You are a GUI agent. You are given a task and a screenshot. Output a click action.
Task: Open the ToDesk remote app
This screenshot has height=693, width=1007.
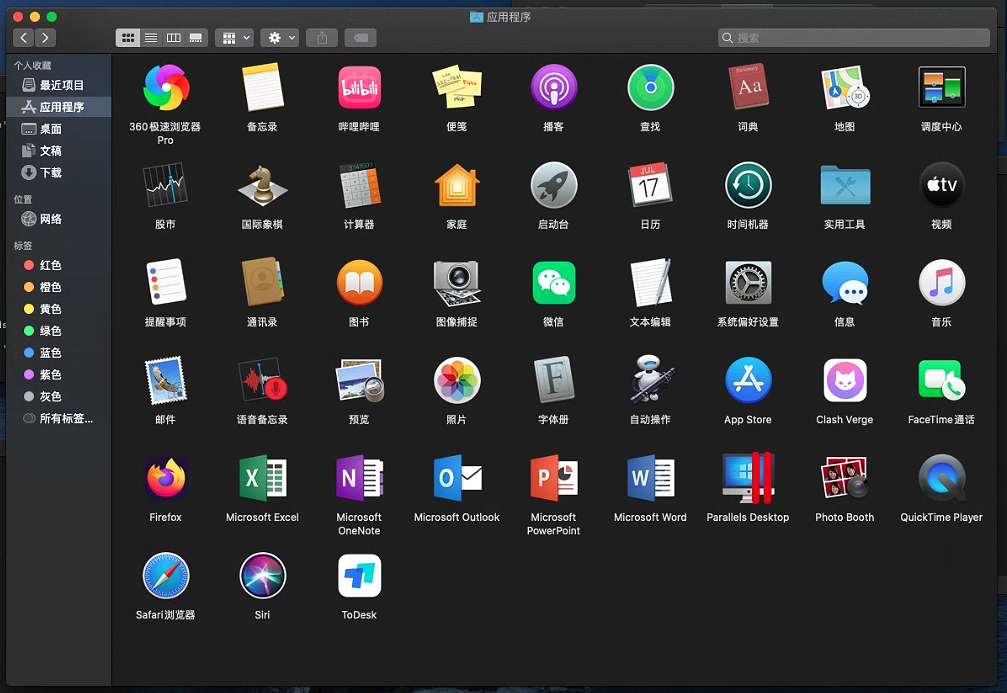(359, 576)
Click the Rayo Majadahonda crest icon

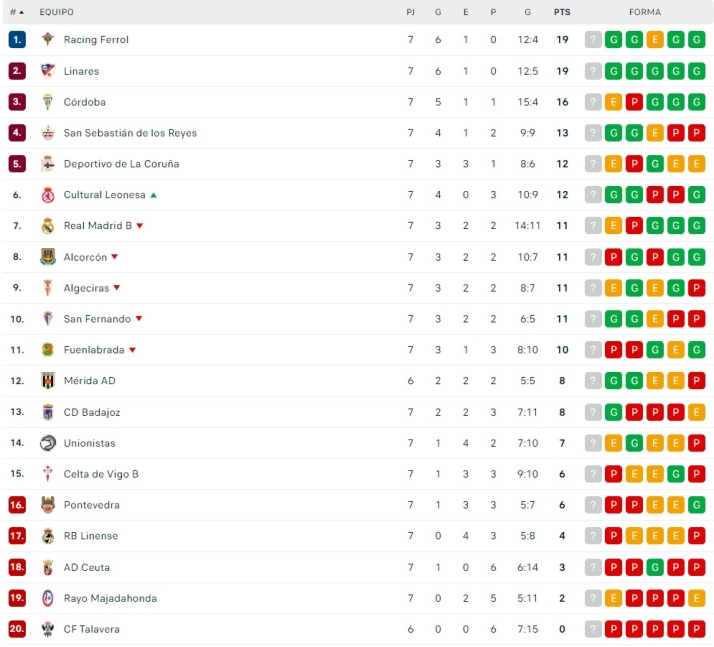(x=47, y=598)
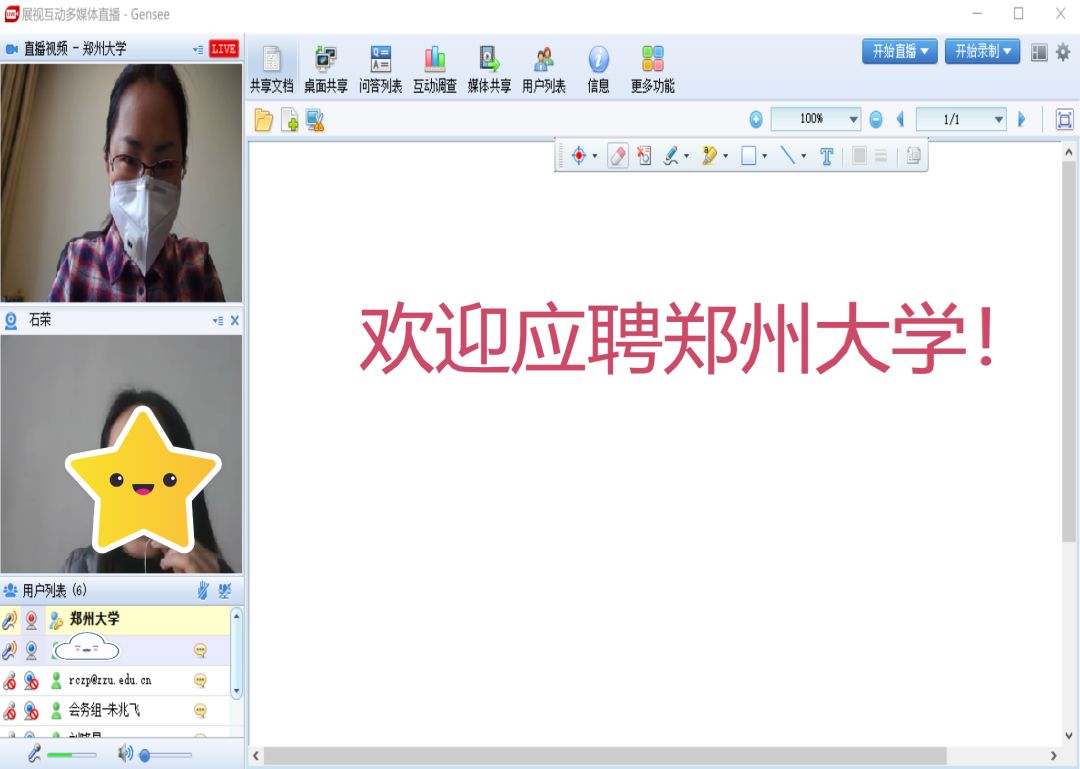The image size is (1080, 769).
Task: Open the 1/1 page number dropdown
Action: click(x=998, y=120)
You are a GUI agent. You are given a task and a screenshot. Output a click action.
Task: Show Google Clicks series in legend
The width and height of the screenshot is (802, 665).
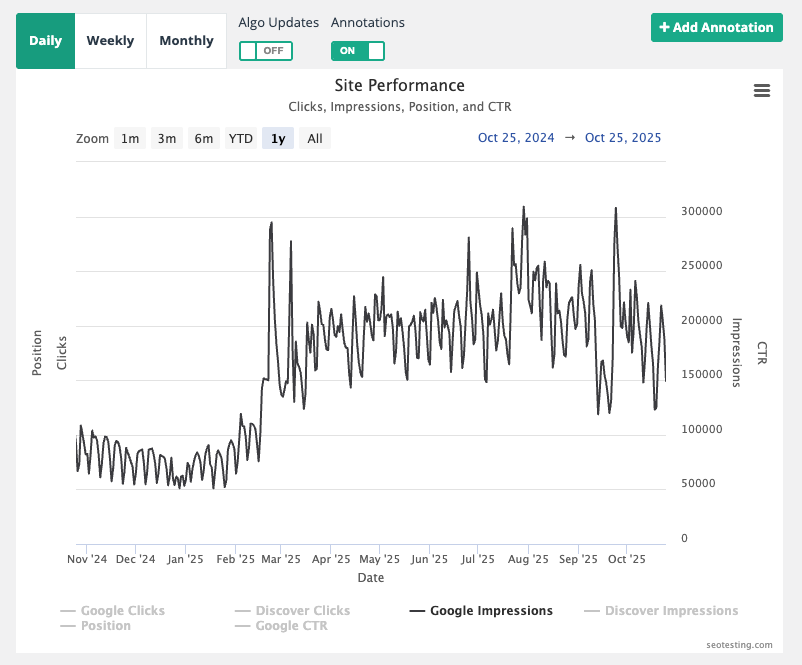[122, 610]
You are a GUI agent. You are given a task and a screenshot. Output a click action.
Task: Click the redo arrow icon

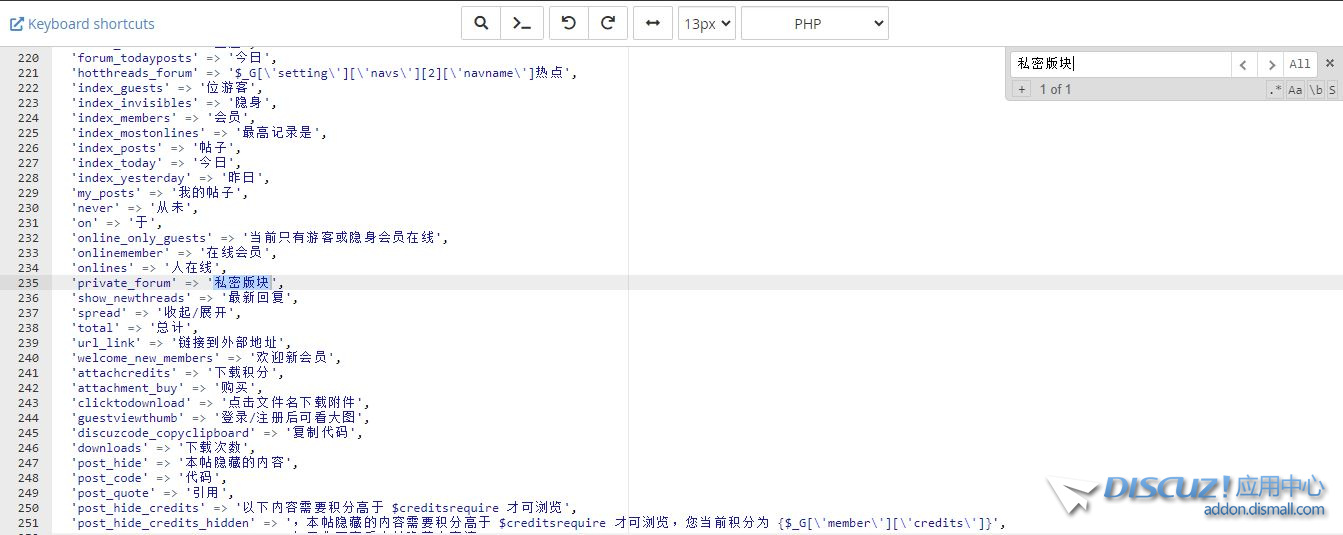click(x=607, y=23)
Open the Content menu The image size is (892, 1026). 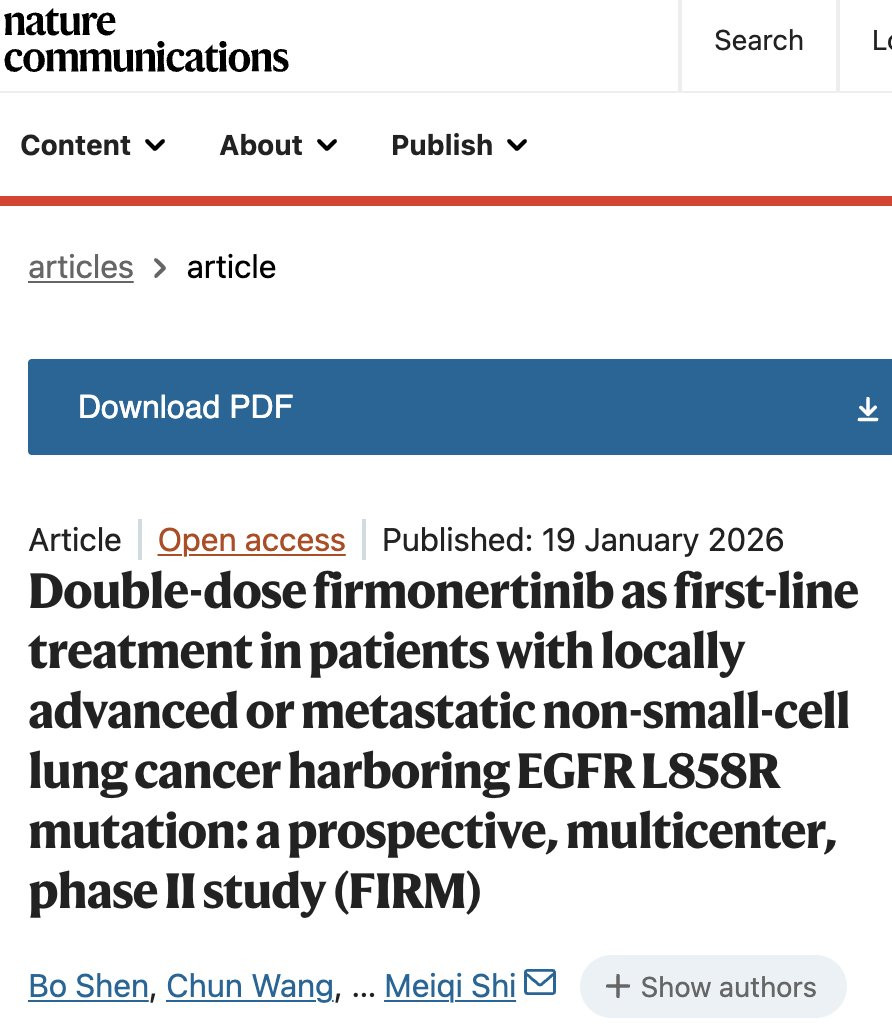(93, 145)
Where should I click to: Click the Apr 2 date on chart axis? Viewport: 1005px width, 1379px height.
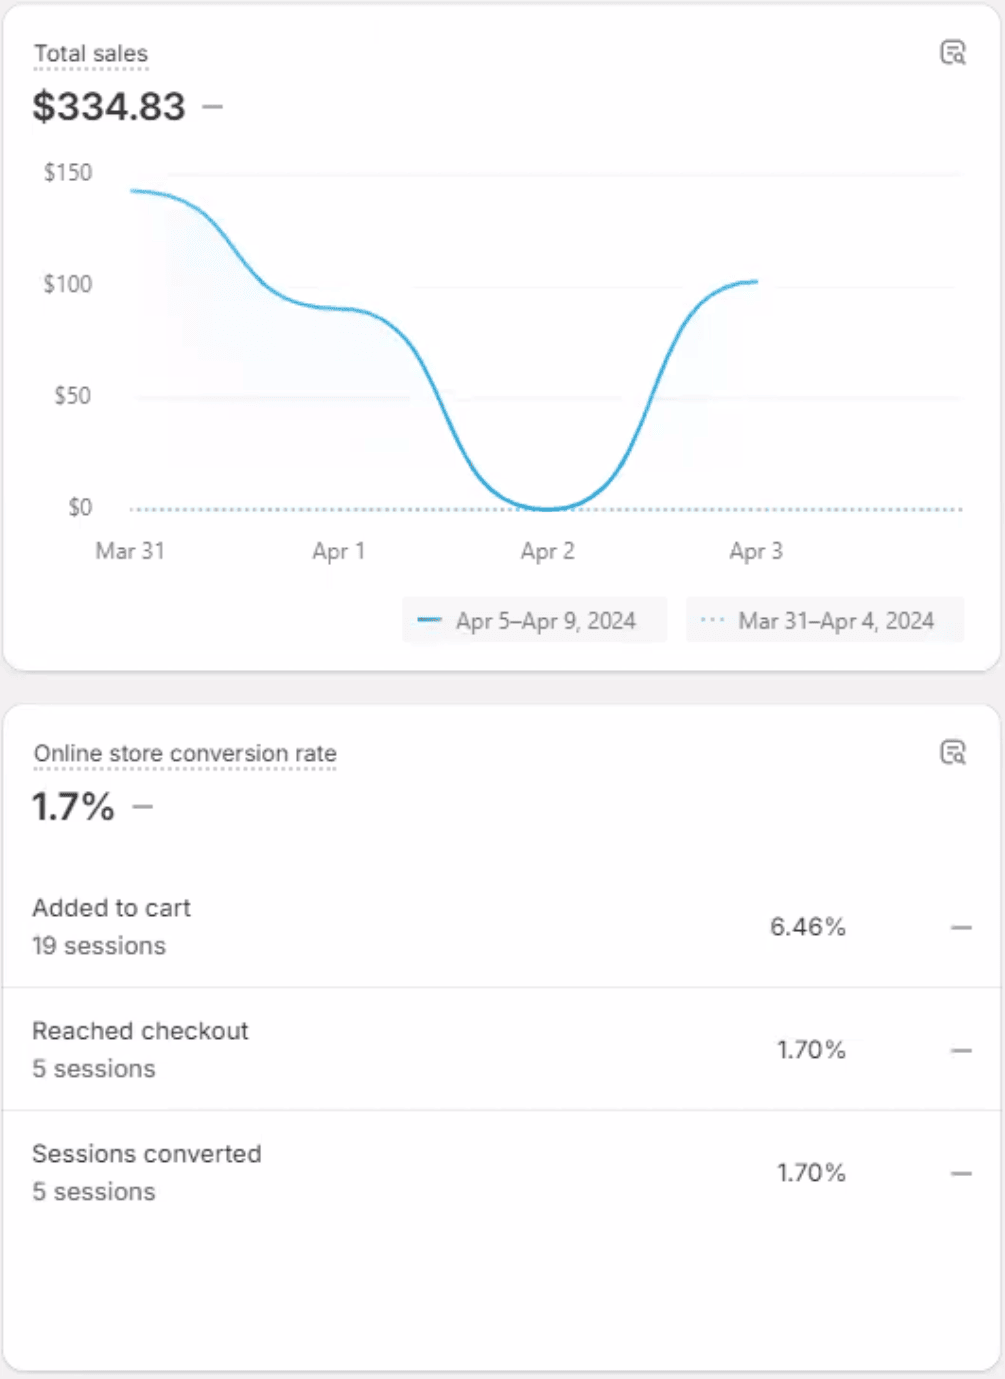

○ ○ ○

» What is required:
Only the lines from the start of the material to the line with "Task: Show Google Clicks series in legend", inclusive, belong in the answer, printed exactly and free of pictures.

» Solved exercise:
You are a GUI agent. You are given a task and a screenshot. Output a click action.
Task: Open the ToDesk remote app
This screenshot has height=693, width=1007.
(359, 576)
Click the Rayo Majadahonda crest icon

(x=47, y=598)
The image size is (1080, 769).
Task: Open the 1/1 page number dropdown
Action: click(x=998, y=120)
You are a GUI agent. You are given a task and a screenshot. Output a click action.
Task: Show Google Clicks series in legend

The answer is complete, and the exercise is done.